▸ **The task**:
Write out again, unchanged, the line that has "Instruction: Select the Dow Jones symbol name" and each following line through the end of the entries below; leave pictures out.

Items listed in a dataset
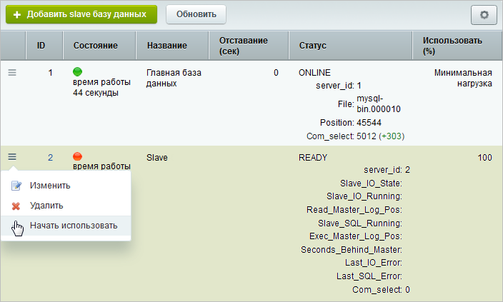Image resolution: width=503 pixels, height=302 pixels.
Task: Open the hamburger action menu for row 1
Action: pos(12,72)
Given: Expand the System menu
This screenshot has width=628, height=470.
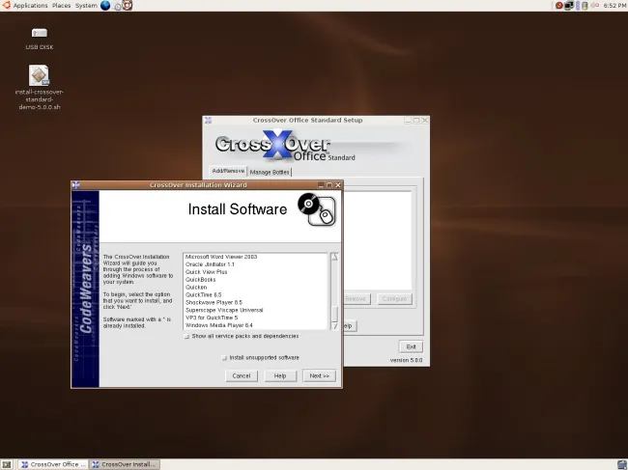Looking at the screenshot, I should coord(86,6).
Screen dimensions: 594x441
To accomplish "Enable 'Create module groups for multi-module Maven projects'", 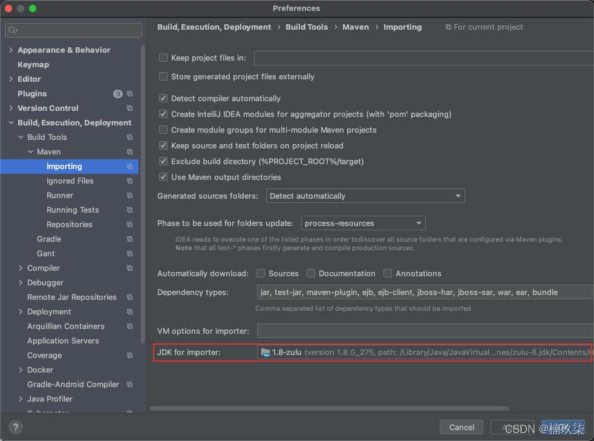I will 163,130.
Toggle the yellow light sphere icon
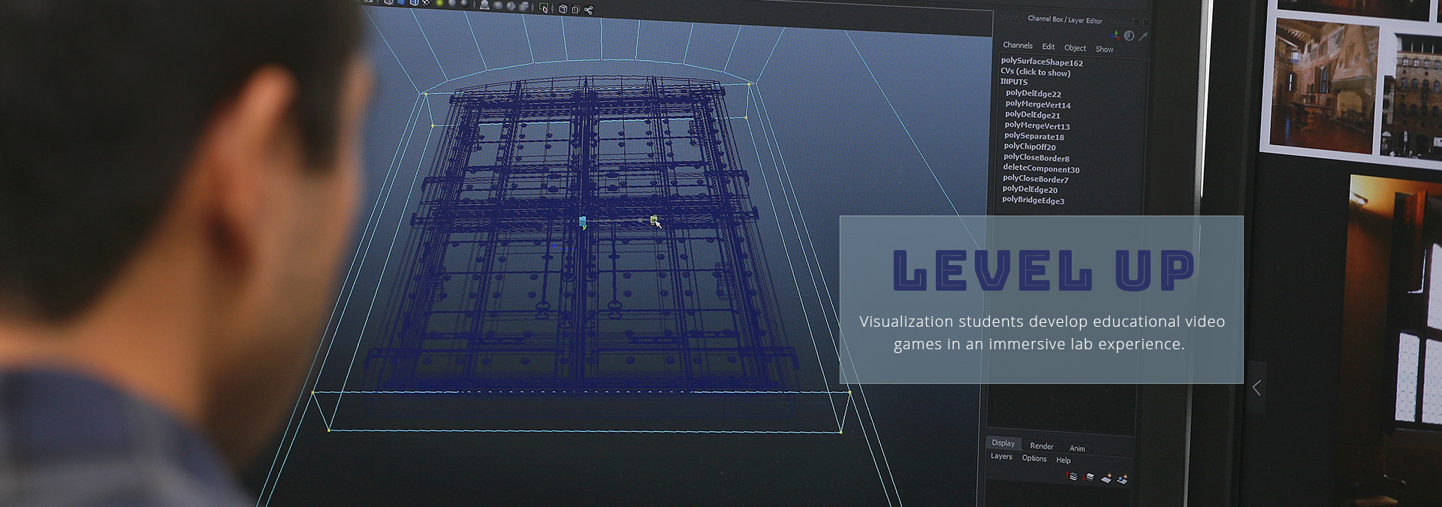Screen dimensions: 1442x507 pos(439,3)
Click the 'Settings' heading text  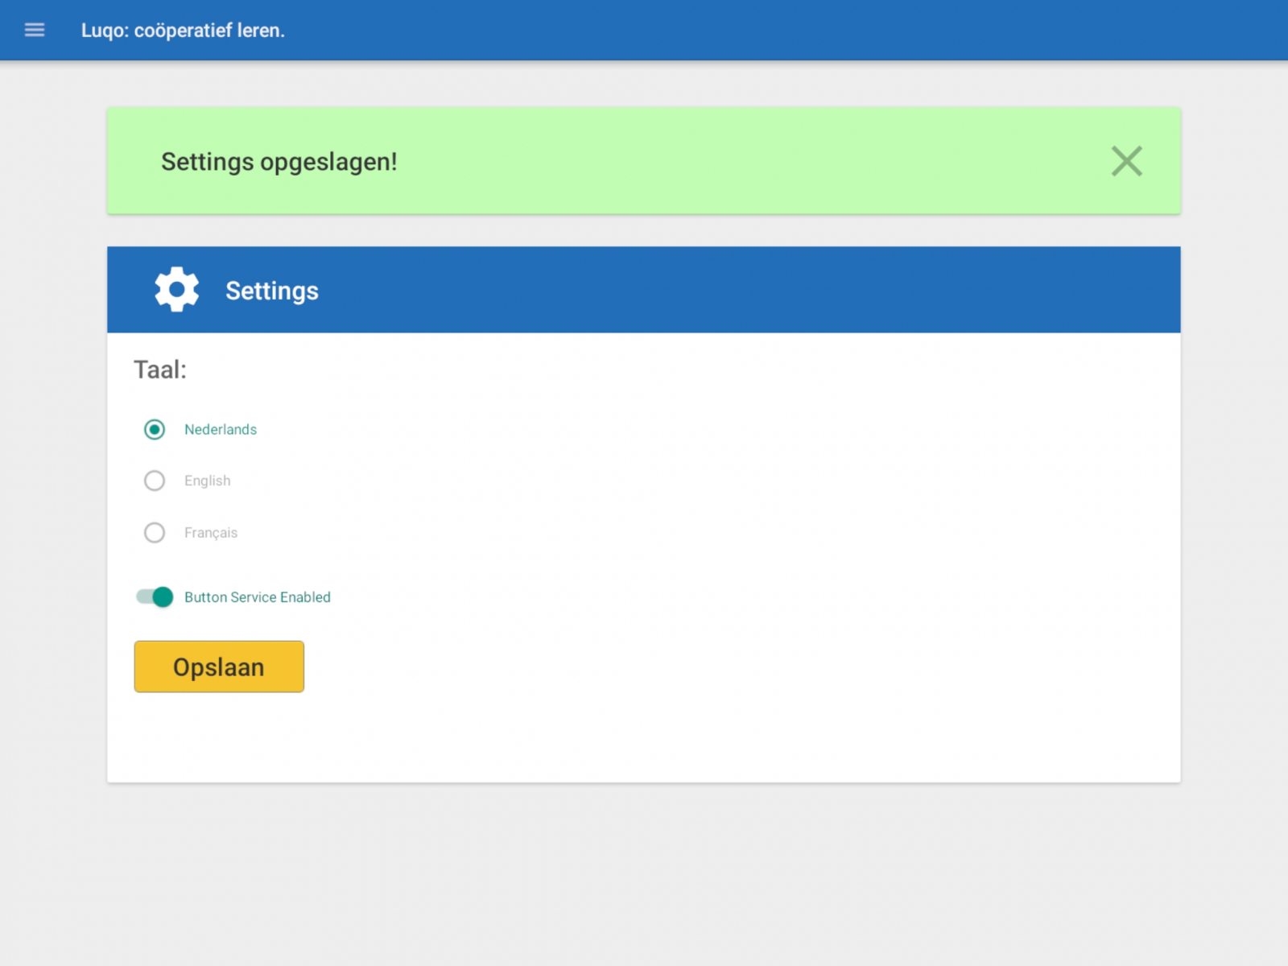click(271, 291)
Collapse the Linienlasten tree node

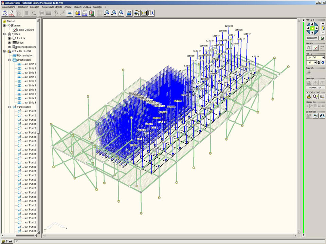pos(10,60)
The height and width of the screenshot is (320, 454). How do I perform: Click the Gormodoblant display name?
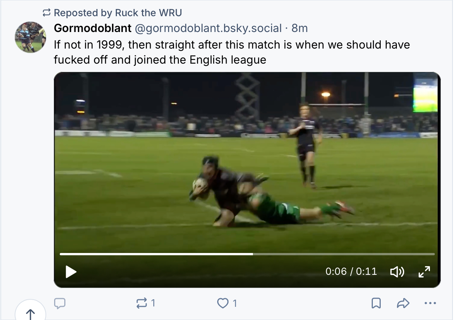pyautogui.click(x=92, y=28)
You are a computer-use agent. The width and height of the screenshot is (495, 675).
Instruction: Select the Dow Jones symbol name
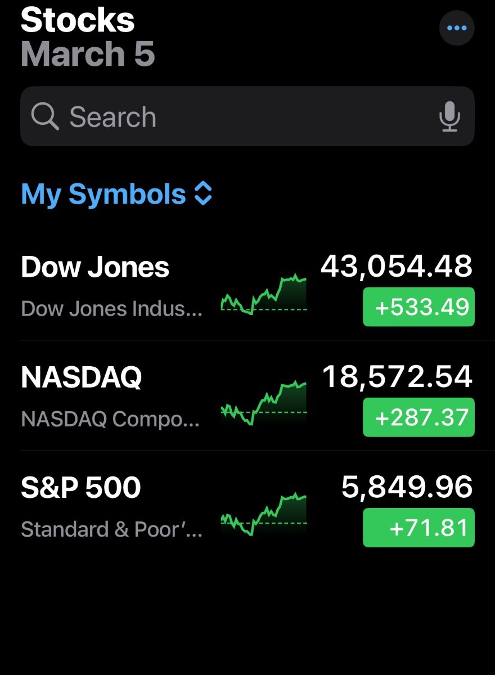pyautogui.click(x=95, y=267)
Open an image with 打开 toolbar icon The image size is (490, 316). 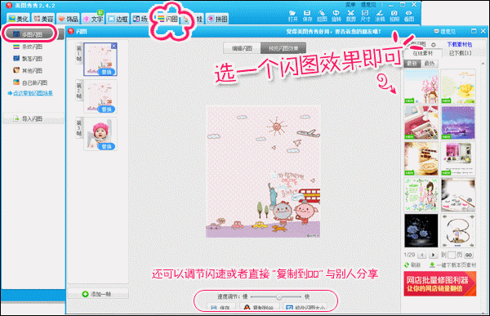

▸ **Response**:
Instruction: Select the Dow Jones symbol name
pyautogui.click(x=95, y=267)
Open an image with 打开 toolbar icon The image size is (490, 316). 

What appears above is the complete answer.